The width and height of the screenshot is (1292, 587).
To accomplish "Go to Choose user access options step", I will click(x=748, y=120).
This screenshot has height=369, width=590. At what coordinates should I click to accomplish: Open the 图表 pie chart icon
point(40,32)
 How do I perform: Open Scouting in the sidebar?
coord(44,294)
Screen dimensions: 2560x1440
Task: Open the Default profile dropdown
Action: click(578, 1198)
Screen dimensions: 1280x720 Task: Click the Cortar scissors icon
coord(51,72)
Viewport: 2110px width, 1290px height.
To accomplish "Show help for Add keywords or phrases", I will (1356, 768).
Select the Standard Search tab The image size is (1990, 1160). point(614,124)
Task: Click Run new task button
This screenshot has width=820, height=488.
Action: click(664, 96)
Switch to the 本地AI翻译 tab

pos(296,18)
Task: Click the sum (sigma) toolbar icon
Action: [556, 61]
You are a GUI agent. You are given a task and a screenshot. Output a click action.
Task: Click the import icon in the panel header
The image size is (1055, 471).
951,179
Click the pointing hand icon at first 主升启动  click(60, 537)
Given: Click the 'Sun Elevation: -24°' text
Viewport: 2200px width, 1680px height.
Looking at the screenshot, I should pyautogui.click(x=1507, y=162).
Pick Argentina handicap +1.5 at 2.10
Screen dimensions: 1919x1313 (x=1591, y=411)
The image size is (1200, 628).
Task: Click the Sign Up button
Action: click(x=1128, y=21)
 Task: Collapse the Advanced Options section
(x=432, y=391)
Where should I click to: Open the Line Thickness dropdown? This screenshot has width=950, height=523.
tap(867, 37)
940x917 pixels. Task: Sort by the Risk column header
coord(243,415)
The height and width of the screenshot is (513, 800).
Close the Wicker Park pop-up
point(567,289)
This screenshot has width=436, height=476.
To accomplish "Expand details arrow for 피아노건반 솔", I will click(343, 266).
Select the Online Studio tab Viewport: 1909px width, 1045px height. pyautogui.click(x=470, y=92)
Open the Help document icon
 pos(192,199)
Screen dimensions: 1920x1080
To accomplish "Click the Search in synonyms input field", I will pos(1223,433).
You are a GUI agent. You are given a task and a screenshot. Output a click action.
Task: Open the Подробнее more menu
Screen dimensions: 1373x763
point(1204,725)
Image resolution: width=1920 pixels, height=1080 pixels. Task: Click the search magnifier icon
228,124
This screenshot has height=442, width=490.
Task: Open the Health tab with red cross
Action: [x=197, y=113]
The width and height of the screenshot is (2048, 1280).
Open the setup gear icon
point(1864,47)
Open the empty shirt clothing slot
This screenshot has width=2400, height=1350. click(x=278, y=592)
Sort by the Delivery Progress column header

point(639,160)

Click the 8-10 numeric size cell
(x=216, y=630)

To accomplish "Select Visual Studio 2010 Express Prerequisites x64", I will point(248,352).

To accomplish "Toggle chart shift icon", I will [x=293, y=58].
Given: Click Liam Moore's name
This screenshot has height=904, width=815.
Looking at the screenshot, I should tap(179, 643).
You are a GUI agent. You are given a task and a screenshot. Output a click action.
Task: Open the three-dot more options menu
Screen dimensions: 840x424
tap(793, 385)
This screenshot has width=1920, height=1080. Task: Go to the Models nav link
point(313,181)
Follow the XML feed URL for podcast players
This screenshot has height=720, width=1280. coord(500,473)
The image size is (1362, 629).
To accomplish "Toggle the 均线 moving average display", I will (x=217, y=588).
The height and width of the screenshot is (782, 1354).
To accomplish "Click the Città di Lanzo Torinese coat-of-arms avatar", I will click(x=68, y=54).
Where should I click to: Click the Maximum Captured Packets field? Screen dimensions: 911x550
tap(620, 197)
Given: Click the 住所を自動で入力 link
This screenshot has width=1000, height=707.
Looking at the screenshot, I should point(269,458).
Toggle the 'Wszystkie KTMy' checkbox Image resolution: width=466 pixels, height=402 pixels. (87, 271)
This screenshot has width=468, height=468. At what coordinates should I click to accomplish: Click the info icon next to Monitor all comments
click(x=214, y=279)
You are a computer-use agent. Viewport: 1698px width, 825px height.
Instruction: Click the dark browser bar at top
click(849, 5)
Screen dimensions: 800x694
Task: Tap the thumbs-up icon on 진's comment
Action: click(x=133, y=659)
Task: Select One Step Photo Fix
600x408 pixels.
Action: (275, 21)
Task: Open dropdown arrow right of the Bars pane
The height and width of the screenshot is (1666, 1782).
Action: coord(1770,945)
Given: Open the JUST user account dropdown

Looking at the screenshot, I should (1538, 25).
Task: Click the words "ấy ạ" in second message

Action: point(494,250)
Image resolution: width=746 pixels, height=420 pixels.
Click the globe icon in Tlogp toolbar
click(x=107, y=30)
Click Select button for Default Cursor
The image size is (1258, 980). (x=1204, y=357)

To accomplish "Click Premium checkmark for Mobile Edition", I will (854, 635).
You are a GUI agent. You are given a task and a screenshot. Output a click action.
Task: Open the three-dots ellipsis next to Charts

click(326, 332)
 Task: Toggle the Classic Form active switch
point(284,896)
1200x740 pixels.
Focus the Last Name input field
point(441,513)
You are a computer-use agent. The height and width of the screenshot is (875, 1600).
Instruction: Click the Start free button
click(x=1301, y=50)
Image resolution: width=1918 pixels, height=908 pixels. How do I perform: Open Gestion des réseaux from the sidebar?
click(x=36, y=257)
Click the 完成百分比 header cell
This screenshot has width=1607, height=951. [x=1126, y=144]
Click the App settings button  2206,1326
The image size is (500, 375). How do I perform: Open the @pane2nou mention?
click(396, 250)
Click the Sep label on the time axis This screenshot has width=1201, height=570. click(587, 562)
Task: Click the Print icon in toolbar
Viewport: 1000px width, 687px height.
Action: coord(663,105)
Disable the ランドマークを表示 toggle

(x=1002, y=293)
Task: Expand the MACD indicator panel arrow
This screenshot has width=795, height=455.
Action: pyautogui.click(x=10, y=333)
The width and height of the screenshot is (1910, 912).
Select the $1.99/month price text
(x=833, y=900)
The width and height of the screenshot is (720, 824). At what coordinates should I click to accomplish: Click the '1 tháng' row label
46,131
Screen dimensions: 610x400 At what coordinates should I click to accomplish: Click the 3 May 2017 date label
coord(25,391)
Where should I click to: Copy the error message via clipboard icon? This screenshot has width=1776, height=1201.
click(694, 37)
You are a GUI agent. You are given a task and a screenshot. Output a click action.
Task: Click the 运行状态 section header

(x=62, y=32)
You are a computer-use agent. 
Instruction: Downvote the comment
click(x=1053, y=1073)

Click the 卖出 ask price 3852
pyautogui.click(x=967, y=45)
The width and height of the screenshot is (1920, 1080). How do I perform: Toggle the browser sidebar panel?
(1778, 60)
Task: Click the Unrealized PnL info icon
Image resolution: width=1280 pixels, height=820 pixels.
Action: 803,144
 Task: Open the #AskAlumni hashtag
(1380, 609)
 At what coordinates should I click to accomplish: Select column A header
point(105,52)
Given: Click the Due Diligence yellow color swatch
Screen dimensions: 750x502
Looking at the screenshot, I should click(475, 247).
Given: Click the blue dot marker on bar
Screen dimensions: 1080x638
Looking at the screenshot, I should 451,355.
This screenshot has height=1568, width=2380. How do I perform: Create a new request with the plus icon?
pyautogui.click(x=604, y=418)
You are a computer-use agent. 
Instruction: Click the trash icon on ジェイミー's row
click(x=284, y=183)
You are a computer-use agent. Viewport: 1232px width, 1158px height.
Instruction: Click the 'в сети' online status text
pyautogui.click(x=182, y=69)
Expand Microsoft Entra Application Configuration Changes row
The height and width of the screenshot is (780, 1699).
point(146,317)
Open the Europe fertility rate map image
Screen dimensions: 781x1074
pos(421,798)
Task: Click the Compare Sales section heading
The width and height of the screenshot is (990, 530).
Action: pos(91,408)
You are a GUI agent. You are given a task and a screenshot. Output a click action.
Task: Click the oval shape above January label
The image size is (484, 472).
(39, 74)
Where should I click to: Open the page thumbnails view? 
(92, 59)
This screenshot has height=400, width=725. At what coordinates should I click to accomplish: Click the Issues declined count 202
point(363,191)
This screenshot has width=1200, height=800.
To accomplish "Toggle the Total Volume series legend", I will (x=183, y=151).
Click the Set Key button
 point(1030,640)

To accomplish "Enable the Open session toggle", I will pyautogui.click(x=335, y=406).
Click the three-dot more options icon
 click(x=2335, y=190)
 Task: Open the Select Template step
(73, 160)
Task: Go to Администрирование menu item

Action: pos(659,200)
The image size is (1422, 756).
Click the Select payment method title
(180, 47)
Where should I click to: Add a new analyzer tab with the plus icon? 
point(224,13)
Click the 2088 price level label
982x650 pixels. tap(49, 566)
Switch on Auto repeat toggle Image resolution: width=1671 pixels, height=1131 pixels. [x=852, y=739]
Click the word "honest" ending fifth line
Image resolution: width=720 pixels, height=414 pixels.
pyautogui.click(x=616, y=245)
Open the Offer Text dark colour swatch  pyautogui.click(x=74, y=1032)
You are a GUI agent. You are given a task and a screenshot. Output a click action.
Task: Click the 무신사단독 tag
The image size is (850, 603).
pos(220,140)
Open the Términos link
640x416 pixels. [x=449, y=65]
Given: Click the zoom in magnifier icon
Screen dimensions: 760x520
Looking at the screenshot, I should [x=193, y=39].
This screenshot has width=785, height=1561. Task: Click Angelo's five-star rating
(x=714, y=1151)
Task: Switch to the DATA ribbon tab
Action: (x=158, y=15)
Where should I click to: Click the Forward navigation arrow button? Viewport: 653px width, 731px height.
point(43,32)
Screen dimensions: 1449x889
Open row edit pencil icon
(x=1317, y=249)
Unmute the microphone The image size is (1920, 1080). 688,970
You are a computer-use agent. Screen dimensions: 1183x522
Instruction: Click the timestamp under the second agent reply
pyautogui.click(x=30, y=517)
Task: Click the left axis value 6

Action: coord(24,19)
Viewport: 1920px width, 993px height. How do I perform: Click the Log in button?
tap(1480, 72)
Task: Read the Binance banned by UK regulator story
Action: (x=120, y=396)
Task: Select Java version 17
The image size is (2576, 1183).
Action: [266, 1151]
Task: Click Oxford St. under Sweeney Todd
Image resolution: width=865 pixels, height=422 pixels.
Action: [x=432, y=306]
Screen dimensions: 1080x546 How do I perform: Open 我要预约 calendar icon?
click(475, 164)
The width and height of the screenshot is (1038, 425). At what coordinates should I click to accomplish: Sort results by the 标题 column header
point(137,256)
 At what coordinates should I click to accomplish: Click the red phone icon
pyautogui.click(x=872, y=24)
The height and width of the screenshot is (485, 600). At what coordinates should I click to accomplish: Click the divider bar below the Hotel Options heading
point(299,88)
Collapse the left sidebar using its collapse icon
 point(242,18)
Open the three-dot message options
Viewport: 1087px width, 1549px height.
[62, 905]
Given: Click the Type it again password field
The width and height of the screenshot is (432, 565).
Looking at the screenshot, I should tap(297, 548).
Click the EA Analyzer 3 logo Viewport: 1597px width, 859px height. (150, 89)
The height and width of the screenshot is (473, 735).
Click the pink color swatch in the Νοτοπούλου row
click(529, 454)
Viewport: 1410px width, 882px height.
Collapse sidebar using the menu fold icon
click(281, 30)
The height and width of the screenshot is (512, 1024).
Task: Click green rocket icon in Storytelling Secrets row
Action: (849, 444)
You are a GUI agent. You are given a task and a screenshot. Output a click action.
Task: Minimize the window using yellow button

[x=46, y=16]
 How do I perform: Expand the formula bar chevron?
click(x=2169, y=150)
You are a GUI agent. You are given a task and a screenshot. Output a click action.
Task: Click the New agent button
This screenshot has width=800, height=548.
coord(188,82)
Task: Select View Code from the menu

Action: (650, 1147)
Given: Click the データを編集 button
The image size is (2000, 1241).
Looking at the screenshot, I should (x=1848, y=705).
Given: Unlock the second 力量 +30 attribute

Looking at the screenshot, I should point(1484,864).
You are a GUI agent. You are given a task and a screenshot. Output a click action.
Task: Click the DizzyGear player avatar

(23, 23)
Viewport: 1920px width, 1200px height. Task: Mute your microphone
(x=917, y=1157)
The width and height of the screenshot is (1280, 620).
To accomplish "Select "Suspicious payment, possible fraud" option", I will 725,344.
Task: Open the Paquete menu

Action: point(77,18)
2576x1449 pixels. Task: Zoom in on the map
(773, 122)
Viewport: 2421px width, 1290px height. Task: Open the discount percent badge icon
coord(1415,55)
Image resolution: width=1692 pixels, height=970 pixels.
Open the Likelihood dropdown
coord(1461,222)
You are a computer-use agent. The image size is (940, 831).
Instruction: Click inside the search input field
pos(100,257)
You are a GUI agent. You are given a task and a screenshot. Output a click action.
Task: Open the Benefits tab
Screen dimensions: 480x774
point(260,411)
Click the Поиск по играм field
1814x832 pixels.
+ + +
> _STATED EXERCISE_:
Arrange the listing above as a numbered list, from the line with "Image resolution: width=1692" to the line with "point(260,411)", leaving out any blank lines.

> _ANSWER_:
1. Image resolution: width=1692 pixels, height=970 pixels.
2. Open the Likelihood dropdown
3. coord(1461,222)
4. You are a computer-use agent. The image size is (940, 831).
5. Instruction: Click inside the search input field
6. pos(100,257)
7. You are a GUI agent. You are given a task and a screenshot. Output a click action.
8. Task: Open the Benefits tab
9. Screen dimensions: 480x774
10. point(260,411)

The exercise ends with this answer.